Re: [PATCHSET v4] sched: Implement BPF extensible scheduler class

From: Tejun Heo
Date: Thu Jul 27 2023 - 20:12:14 EST


Hello, Peter.

On Wed, Jul 26, 2023 at 11:17:52AM +0200, Peter Zijlstra wrote:
> On Fri, Jul 21, 2023 at 08:37:41AM -1000, Tejun Heo wrote:
> > We are comfortable with the current API. Everything we tried fit pretty
> > well. It will continue to evolve but sched_ext now seems mature enough for
> > initial inclusion. I suppose lack of response doesn't indicate tacit
> > agreement from everyone, so what are you guys all thinking?
>
> I'm still hating the whole thing with a passion.
>
> As can be seen from the wide-spread SCHED_DEBUG abuse; people are, in
> general, not interested in doing the right thing. They prod random
> numbers (as in really, some are just completely insane) until their
> workload improves and call it a day.

I think it'd be useful to add some details to what's going on in situations
like above. This of course wouldn't apply directly to everyone but I suspect
many will recognize at least some parts of it.

In many production setups, there are aspects of workload behaviors that are
difficult to understand comprehensively. The workloads are often massively
complex, constantly being developed by many people, and dynamically
interacting with external entities. As with any sufficiently complex system,
there are many emergent properties which are difficult to untangle
completely.

Add to that multiple generations of divergent hardware and most of the
software stack coming from third parties (including kernel from application
team's POV), people often and justifiably feel as if they're swimming in the
sea of black boxes and emergent properties.

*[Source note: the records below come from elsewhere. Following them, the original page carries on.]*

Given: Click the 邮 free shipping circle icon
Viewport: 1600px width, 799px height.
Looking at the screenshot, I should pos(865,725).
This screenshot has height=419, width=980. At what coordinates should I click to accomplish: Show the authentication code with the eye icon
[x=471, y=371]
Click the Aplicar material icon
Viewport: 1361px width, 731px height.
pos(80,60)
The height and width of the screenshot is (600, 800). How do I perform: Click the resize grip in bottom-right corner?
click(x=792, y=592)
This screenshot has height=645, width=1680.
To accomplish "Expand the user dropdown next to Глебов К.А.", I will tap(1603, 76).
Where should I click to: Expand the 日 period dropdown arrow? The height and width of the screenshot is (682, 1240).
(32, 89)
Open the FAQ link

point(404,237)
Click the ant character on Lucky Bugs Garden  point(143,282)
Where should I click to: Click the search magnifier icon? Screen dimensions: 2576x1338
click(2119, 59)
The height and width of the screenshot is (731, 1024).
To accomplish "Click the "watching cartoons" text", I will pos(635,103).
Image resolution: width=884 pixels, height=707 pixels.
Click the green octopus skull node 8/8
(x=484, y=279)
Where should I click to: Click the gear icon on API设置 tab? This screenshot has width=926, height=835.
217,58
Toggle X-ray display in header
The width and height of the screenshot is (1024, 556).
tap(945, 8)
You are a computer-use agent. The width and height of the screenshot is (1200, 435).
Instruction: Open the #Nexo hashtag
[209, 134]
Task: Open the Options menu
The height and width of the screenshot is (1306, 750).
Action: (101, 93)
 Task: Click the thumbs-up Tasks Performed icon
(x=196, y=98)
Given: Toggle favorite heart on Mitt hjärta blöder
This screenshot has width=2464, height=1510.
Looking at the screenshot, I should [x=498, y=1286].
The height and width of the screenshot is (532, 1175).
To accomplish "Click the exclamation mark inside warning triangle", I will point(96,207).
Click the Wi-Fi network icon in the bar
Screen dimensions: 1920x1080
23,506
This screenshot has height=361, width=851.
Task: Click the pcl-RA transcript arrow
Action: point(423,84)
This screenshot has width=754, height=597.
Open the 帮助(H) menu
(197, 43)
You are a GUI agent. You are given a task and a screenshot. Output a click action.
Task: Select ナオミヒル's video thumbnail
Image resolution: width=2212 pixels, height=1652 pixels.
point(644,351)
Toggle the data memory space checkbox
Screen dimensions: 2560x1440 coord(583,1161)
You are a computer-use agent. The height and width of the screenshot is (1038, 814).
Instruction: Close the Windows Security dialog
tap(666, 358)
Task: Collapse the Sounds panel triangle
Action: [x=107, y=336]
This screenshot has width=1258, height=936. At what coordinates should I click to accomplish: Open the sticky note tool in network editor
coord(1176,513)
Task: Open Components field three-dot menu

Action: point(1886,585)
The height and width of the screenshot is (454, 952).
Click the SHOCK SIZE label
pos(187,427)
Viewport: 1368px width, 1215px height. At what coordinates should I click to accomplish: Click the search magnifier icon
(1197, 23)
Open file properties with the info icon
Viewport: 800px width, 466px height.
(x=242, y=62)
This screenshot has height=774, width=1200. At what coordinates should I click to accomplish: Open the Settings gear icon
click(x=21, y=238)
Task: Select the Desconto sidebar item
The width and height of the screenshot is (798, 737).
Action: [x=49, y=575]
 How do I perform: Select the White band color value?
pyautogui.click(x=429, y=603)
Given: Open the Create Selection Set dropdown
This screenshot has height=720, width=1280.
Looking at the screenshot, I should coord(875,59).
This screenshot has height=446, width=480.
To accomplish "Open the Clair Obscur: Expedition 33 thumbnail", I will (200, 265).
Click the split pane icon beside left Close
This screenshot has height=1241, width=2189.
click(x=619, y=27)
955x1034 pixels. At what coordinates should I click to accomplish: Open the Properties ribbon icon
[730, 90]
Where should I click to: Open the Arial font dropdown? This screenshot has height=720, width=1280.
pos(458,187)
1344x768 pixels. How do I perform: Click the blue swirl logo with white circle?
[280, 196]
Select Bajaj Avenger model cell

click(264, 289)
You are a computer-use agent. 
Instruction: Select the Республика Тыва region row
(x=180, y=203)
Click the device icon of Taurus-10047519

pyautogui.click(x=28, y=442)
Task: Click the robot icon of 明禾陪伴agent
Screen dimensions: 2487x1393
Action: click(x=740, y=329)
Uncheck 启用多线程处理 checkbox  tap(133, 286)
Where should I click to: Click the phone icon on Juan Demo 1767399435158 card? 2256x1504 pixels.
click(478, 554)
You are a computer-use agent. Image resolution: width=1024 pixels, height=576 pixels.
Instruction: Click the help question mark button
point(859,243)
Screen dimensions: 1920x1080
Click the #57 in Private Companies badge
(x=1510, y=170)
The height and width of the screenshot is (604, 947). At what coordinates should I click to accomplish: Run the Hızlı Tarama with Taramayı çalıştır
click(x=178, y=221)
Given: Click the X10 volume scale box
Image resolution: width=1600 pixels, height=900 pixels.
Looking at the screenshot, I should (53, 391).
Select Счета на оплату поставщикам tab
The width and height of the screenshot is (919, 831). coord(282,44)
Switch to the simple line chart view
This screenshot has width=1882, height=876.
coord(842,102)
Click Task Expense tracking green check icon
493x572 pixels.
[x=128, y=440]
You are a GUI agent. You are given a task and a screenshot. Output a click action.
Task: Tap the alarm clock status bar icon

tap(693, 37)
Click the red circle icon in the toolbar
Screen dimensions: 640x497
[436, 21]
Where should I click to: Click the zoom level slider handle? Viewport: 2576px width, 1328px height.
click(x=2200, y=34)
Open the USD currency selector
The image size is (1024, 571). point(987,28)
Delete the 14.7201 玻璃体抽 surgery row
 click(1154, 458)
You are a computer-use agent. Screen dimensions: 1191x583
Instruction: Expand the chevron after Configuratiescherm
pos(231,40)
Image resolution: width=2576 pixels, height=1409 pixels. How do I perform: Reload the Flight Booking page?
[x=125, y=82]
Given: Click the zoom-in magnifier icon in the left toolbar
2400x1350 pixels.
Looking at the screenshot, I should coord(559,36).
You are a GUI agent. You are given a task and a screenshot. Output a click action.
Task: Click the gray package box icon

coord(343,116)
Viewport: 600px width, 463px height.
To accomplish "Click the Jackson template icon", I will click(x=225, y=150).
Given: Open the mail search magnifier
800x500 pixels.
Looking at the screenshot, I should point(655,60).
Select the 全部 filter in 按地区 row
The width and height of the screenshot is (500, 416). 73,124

Scheduling, naturally, is one of the areas that people look into when trying
to optimize system performance. Vast majority of people don't know scheduler
code base well enough to hack on it. Even when they do, it's often not easy
to set up benchmarks in production environments and cycle through different
kernels. We (Meta) are a lot better now than a couple years ago, but even
now swapping kernels and ramping workloads back up can take a long time for
certain workloads.

Given the circumstances, it's not surprising that people go for tunable
knobs when they're trying to find out whether changing scheduling behaviors
would improve performance for their workloads. That's often the only option
available and tuning the knobs frequently leads to some gains. Most people
aren't scheduling experts and the causal relationships between changes and
results may not be direct or intuitive. So, that's often where things end.
Given that nobody has found scheduling behavior which is optimal for every
workload and the SCHED_DEBUG knobs are what people can access, it is an
expected outcome.

If a consistent pattern is repeated across multiple workloads, we can
sometimes work back why tuning certain way makes sense and generalize that,
which is to some degree how we ended up focusing on recent work-conservation
related projects.

Maybe the situation is not ideal but I don't think it's people not being
interested in doing the right thing. They are doing what they can within the
confines of available mechanisms, expertise, and time & effort they can
afford to invest.

One of the impediments when trying to connect these disparate data points
into something meaningful is the difficulty in experimentation. The trials
are confined to whatever combinations that can be achieved with SCHED_DEBUG
knobs which are both limiting and obscuring. I believe we're a lot more
likely to learn more about scheduling with sched_ext widely available than
without as it would allow easier and wider-in-scope experimentations.

> There is not a single doubt in my mind that if I were to merge this,
> there will be Enterprise software out there that will mandate its own
> BPF sched thing, or else it won't work.
>
> They will not care, they will not contribute, they might even pull a
> RedHat and only share the code to customers.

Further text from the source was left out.